Entries shown »
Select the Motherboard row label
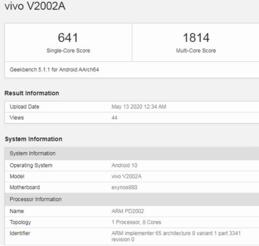 [x=25, y=187]
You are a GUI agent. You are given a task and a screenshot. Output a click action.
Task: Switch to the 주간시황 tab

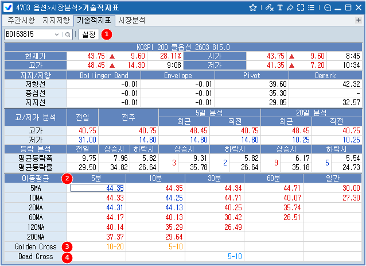click(20, 20)
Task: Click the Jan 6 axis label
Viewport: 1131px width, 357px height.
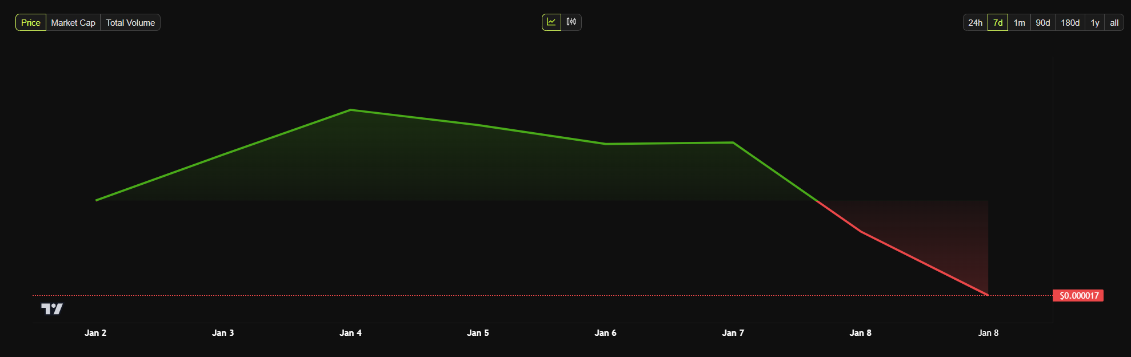Action: pos(605,333)
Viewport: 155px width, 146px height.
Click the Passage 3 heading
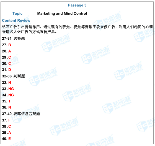(x=77, y=5)
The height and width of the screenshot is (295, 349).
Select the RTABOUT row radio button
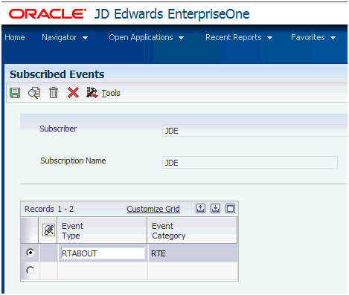[31, 253]
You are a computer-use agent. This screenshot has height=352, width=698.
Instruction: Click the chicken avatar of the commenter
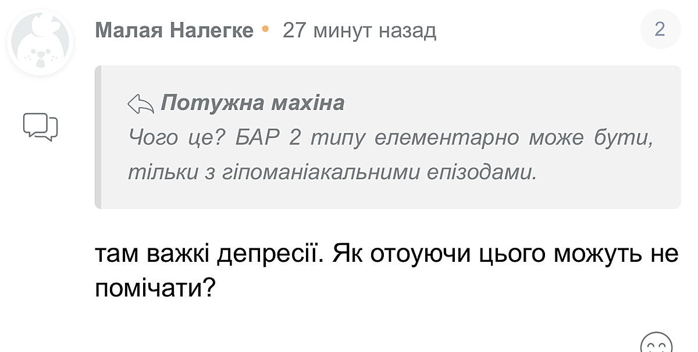[40, 42]
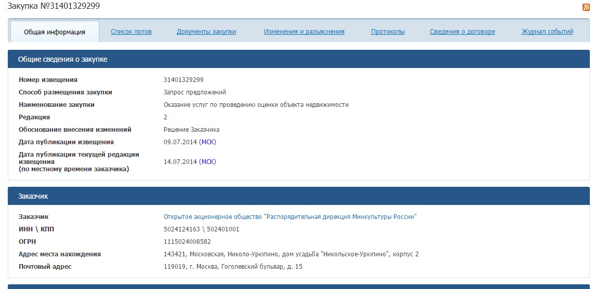Click the МСК link beside 14.07.2014
This screenshot has height=289, width=594.
207,162
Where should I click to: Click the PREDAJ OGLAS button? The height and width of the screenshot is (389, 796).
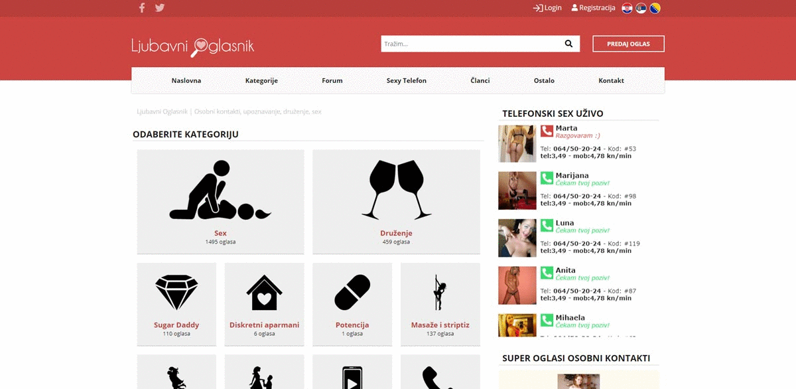(x=628, y=43)
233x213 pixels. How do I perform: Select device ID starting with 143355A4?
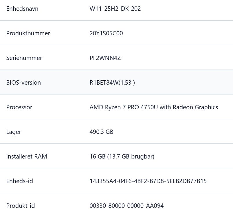(x=148, y=181)
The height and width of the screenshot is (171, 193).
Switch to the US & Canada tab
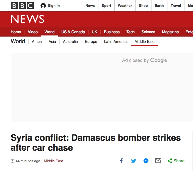point(73,32)
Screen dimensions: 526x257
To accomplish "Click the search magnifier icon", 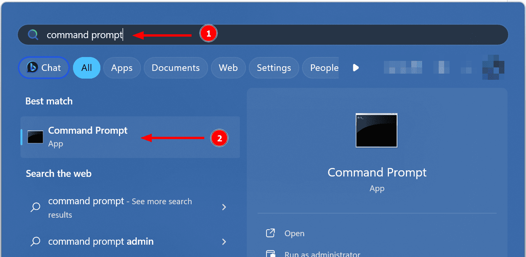I will (33, 34).

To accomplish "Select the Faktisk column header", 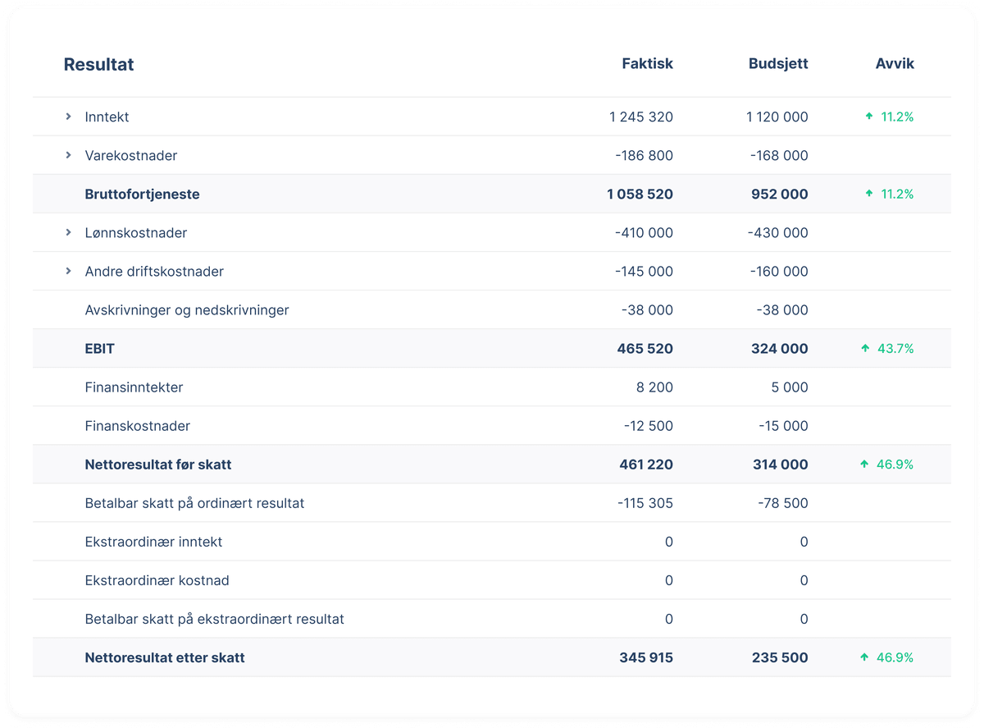I will pos(647,63).
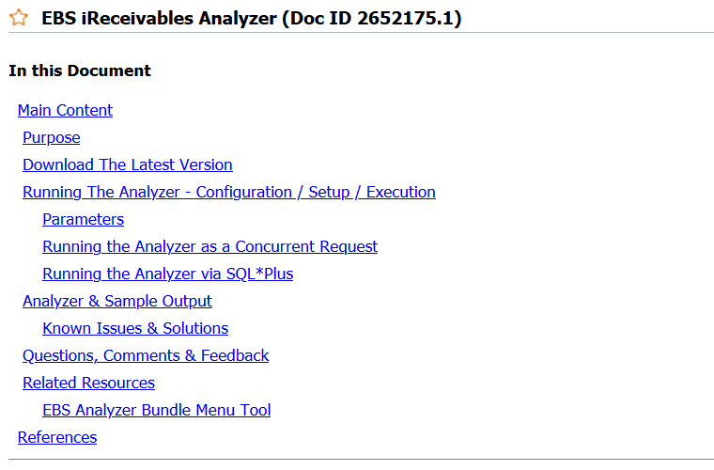Viewport: 714px width, 470px height.
Task: Open Running the Analyzer as Concurrent Request
Action: [210, 246]
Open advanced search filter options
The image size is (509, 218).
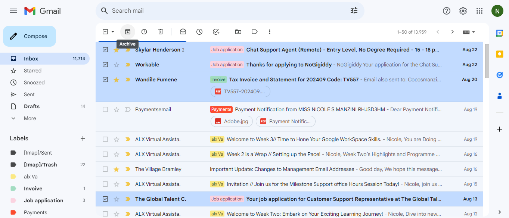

Work to complete »
Beginning with the line holding "Open advanced search filter options", copy each line exactly through the end of the records above, and leave every picture out.

Result of this task »
Open advanced search filter options
The image size is (509, 218).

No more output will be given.